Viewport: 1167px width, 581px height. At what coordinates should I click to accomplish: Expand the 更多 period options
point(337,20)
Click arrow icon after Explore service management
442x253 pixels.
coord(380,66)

━━━━━━

— Your goal —
Print the listing once more, exactly as it stands above.

— Solved problem —
Viewport: 1167px width, 581px height. At what coordinates should I click to accomplish: Expand the 更多 period options
point(337,20)
Click arrow icon after Explore service management
442x253 pixels.
coord(380,66)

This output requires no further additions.